Review: Oxo Tower Restaurant
The Oxo Tower Restaurant has been chugging along forever, minding its own business. Harvey Nicks has run the eighth-floor dining room for 19 years. Its head chef, Jeremy Bloor, has been there for 12. The restaurant manager is a relative rookie, with only nine years under his belt.
Located on the South Bank, in one of London’s most recognisable buildings, with views of St Paul’s, you’d assume it would be operated as a pitiless tourist trap, charging exorbitant prices to punters unlikely to return for a second sitting. But if that were the case, they’d make it easier to find. As it is, literally nobody could be accused of stumbling upon it by mistake – no signs guide the way and the lift is located down what looks like the serviceman’s entrance to an office building. The dining room has recently been refurbished, although that’s probably too strong a word, given it looks exactly the same; less a facelift, more a short course of botox. The bar has been lowered, apparently, and the back of the dining room overlooking the London Eye has been spruced up, but that’s about it.
My last visit was on a summers day, and I ate on the astro-turfed terrace. This time it was a bitterly cold February evening, so we were stuck inside. And inside, someone has made some very bold choices with the lighting. And by bold I mean blue. Very blue choices. Common wisdom says restaurant lighting should be warm and neutral. Candle-light where possible, low watt light-bulbs, that kind of thing. But here, everything is bathed in icy ultra violet, the kind of lighting they use in bus shelters when they want to stop people injecting themselves with heroin. It’s like eating at a very quiet nightclub, or a Santa’s grotto.

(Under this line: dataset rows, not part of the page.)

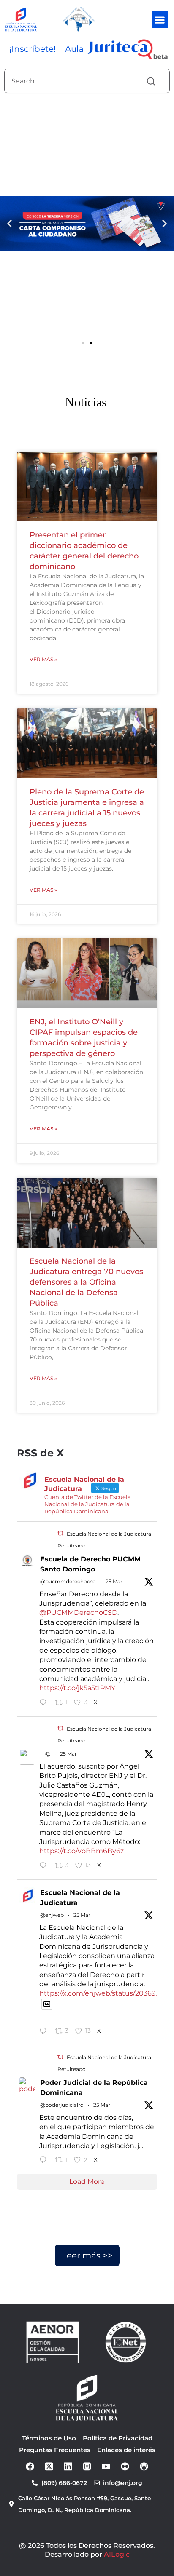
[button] (160, 19)
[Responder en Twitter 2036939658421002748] (45, 1866)
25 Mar (114, 1581)
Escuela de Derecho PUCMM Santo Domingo (90, 1564)
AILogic (117, 2554)
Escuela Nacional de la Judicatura (80, 1898)
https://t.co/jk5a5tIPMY (77, 1688)
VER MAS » (43, 659)
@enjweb (52, 1915)
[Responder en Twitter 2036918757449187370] (45, 2160)
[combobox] (70, 81)
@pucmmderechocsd (68, 1581)
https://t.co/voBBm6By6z (81, 1851)
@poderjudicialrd (62, 2105)
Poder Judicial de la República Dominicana (94, 2088)
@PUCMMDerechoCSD (78, 1613)
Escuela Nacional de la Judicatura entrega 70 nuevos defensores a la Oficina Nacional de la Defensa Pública (86, 1282)
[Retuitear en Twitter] (60, 1533)
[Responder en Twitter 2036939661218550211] (45, 1703)
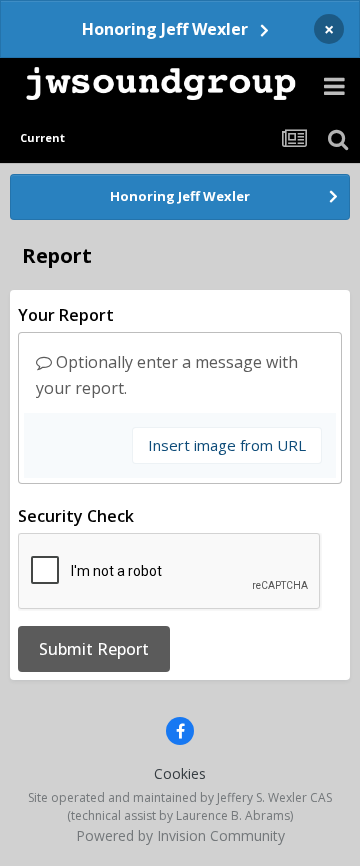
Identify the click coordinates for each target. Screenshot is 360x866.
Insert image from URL (227, 445)
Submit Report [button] (94, 649)
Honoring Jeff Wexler (165, 29)
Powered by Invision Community (180, 835)
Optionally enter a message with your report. (167, 375)
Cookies (180, 773)
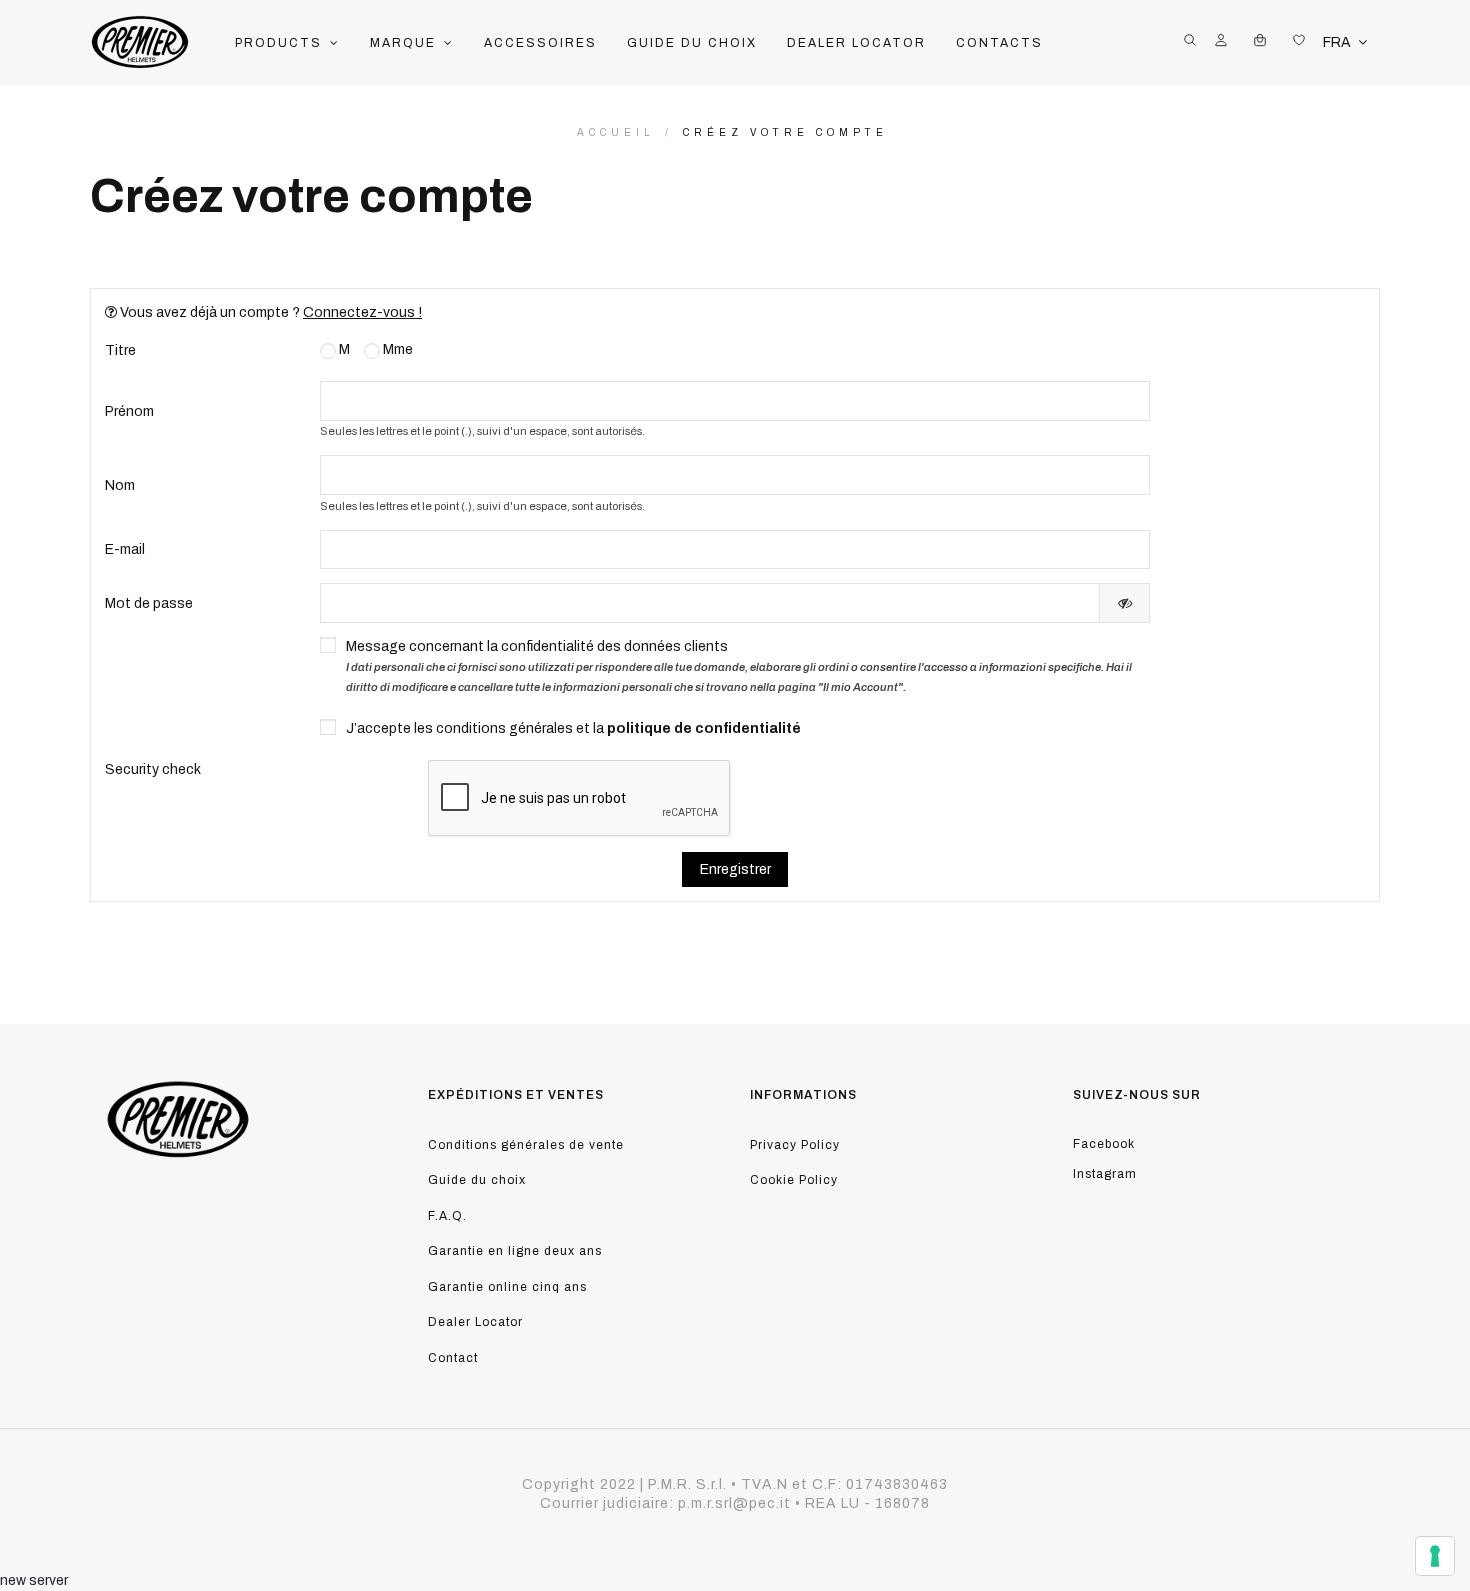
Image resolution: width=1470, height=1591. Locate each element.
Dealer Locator (475, 1322)
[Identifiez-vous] (1221, 43)
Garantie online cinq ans (507, 1287)
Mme (396, 349)
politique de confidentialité (704, 728)
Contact (453, 1358)
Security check (153, 769)
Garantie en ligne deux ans (515, 1251)
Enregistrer (735, 869)
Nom (120, 485)
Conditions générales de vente (526, 1145)
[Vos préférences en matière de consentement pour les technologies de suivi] (1435, 1556)
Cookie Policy (794, 1180)
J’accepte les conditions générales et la (573, 728)
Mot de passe (149, 603)
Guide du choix (477, 1180)
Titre (120, 350)
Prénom (129, 411)
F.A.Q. (447, 1216)
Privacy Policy (795, 1145)
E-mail (125, 549)
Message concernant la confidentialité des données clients (739, 666)
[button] (287, 43)
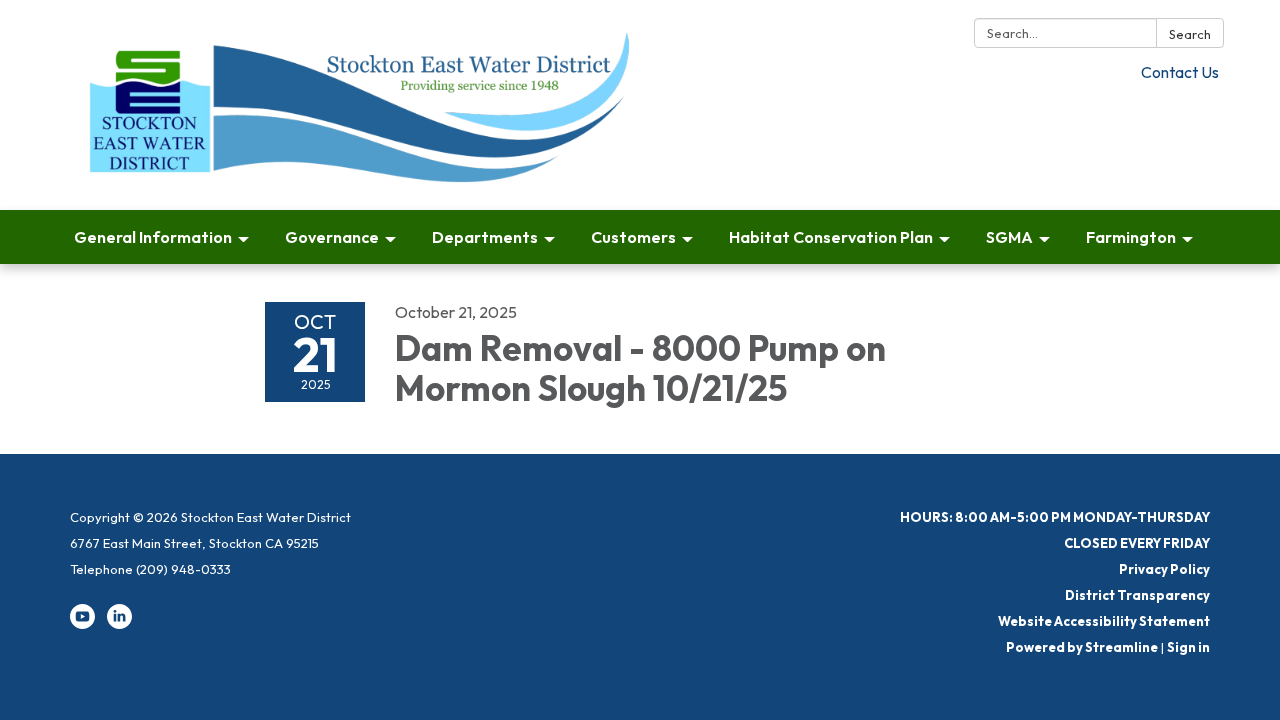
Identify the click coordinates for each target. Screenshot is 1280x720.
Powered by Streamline (1082, 647)
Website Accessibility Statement (1104, 621)
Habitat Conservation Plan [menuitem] (831, 237)
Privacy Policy (1164, 569)
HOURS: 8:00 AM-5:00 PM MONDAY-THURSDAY (1055, 517)
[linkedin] (119, 624)
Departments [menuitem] (485, 237)
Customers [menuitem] (633, 237)
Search (1190, 34)
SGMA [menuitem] (1009, 237)
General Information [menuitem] (153, 237)
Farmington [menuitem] (1131, 237)
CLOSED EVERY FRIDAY (1137, 543)
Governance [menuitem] (332, 237)
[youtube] (82, 624)
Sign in (1188, 647)
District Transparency (1137, 595)
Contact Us (1180, 72)
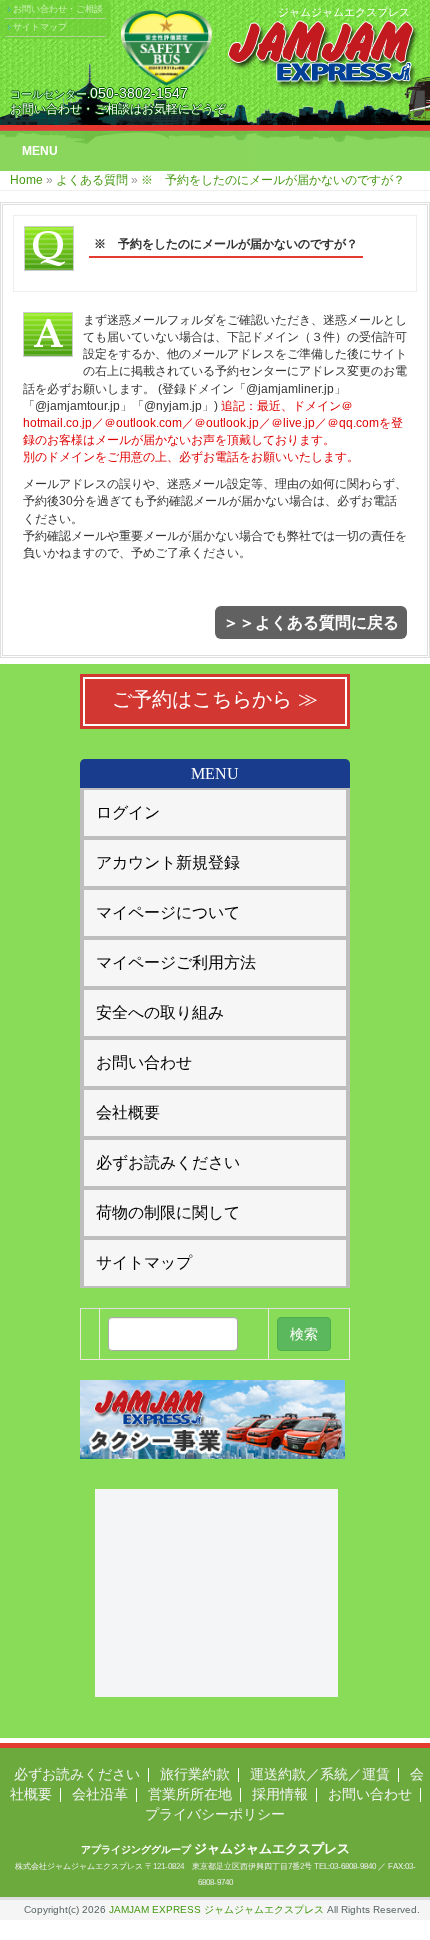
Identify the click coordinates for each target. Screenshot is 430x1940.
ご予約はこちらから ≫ (215, 699)
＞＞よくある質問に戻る (311, 622)
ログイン (128, 812)
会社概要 (128, 1112)
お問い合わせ (144, 1062)
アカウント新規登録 (168, 862)
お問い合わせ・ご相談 (58, 9)
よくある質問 (92, 180)
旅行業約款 (195, 1774)
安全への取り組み (160, 1012)
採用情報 (280, 1794)
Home (26, 180)
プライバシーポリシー (215, 1814)
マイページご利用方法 (176, 962)
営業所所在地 (190, 1794)
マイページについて (168, 912)
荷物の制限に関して (168, 1212)
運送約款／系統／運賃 (320, 1774)
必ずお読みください (168, 1162)
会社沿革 (100, 1794)
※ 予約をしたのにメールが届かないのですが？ (273, 180)
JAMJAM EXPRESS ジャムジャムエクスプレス (216, 1909)
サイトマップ (40, 27)
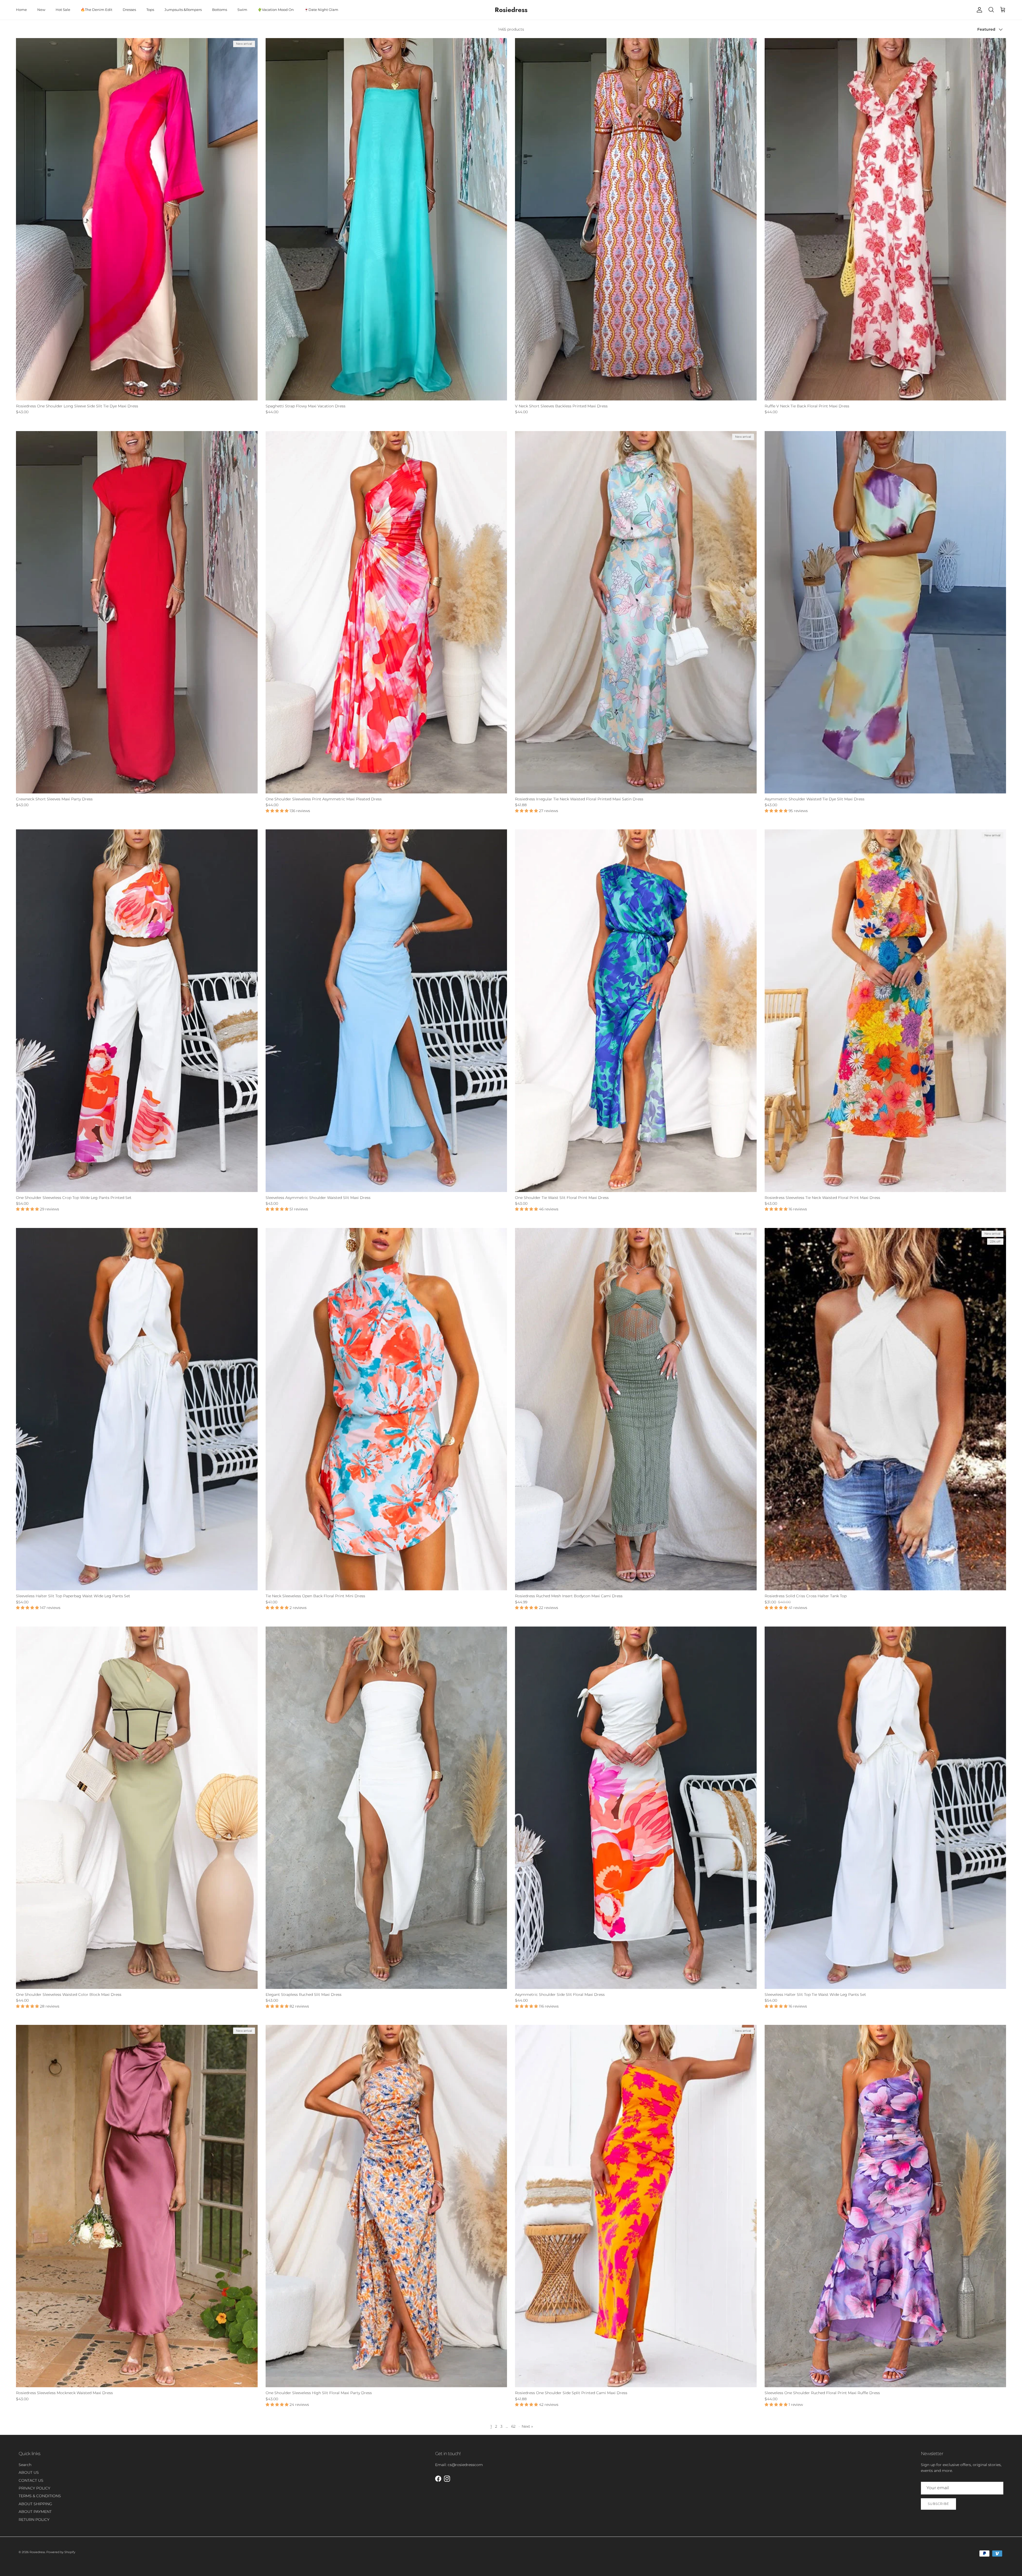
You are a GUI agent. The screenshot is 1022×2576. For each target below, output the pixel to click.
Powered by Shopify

The menu is modern British, but ambitious with it, featuring pairings like pork rib eye with black pudding spring roll and kumquat marmelade, or veal ballotine with potato and anchovy salad sauce. First came an amuse bouche of Dorset crab on brioche, which would have fine were my bouche not distinctly unamused when I crunched down on a fragment of shell. The pork belly starter, though, looked like a million dollars under the lighting, with carrot and mango puree streaked across the plate like day-glo paint on a raver’s face. The pig was perfectly cooked – brown, crisp skin atop fatty white meat. Meanwhile tendrils of crackling reared up off the plate, and a tower of bok choi topped with date relish sat in the corner. The sweet potato with whipped cheese, baby beetroot and truffle honey was almost as good, and just as well presented.
I had beef fillet with oxtail ravioli for my main, which I asked to be cooked rare. “Because of the lights, the steak will look darker than it really is,” explained the waiter. Now, I’m glad he said this, because it gives me the chance to make a joke about asking for my steak rare, not blue. However, it also acts as a neat illustration of why restaurant lighting shouldn’t be this colour – it interferes with your experience of the food. In the event, the beef was fine, as was the ravioli and accompanying spinach and blue cheese.
El Pye went for the monkfish, which was quite something, served underneath what looked like a hollowed out anemone (crafted from potato) filled with diced peppers and tomato, with some clams skulking in a light broth beneath.
For dessert, a plate of chocolate petit fours, each one very good. El Pye ordered what sounded like an unassuming rhubarb mascarpone, pistachio mousse and gin sorbet. It comes stacked into a candied phallus that bursts from a crockery volcano, white balls of meringue strewn around its base. The plates were made especially, I’m told. She gobbled it up whole.
The bill came to a shade under £200 – expensive, but not unreasonable so given the attention to detail. The wine list is comprehensive, the cocktails – especially one featuring bacon-infused Bourbon – good enough to ensure I’m writing this with a hangover. I just wish they’d sort out those lights. Either that or go the whole hog and call in some cage dancers.